The Fall of NGAL as a Kidney-Specific Injury Marker in Critical Illness
The fervent introduction of presumed tissue-specific biomarkers has pervaded the field of intensive care medicine for many years. These biomarkers have traditionally been discovered and validated in patients with an isolated organ injury. Indeed, biomarkers of acute ischaemic myocardial injury (troponins), heart failure (brain natriuretic peptide), traumatic brain injury (S-100) and ischaemic brain injury (neuron-specific enolase) are of added value in the decision process and their use may even affect outcomes in selected patient populations [62,63,64,65]. However, ICU patients at risk of AKI suffer from a strong inflammatory response with stress/injuries in several organs, are exposed to repeated invasive procedures, fluid therapy and vasopressor support, blood transfusion and multiple other biological modifiers.
Therefore, it is not surprising that tissue-specific biomarker signals drown in the sea of such confounders. Indeed, ‘biomarkeraemia' is frequently seen in ICU patients and is likely a signal of overall illness severity rather than specific organ damage [65,66,67].
Now, NGAL can be added to the existing list of biomarkers of single organ injury that appear to perform well in specific populations but show a major loss of diagnostic accuracy when used in the ICU, where they likely represent yet another biological expression of illness severity.
Conclusions
Since the rise of NGAL as a potential biomarker of early AKI, beginning for more than a decade ago, numerous studies have investigated its role in various clinical situations.

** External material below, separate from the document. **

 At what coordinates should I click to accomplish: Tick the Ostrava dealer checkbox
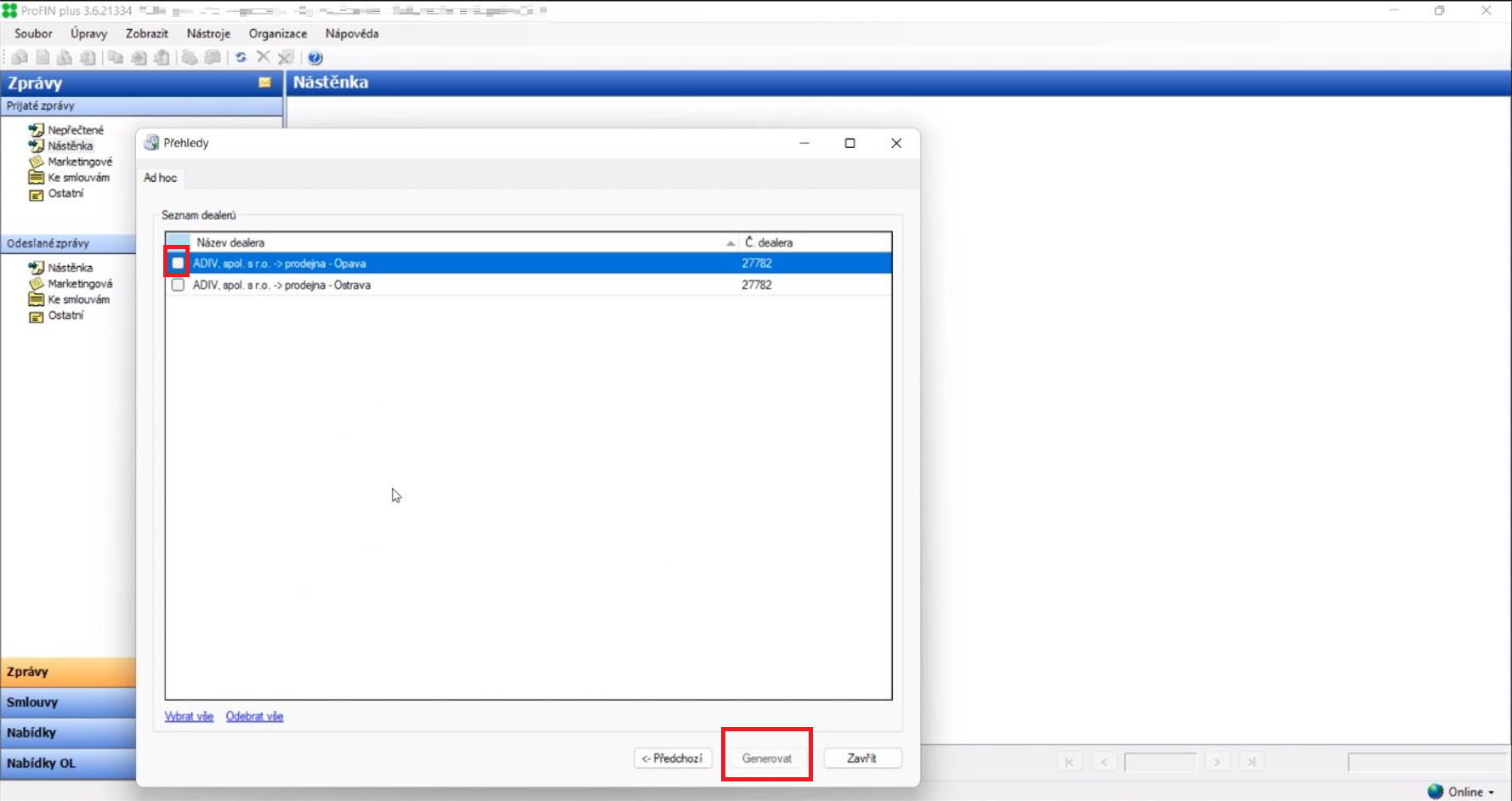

However, the idea of NGAL as a troponin for the kidney has fallen as the understanding of the molecule's complex nature has emerged. NGAL levels increase unpredictably during evolving AKI but also during other chronic and acute inflammatory conditions frequently encountered in the ICU, such as in sepsis, after CPB surgery, in CKDs and during urinary tract infections and acute exacerbations of obstructive pulmonary diseases. Therefore, adding NGAL to the clinical evaluation of critically ill patients with or at risk of AKI has to wait until assays measuring kidney-specific NGAL are available. Simultaneously, the ability of dimeric, neutrophil-derived NGAL to detect severe sepsis, the most common trigger of AKI in the ICU, needs to be further explored. Until such studies are completed, NGAL measurement, which had shown such promise early on, should be confined to research protocols and to the assessment of selected emergency department patients.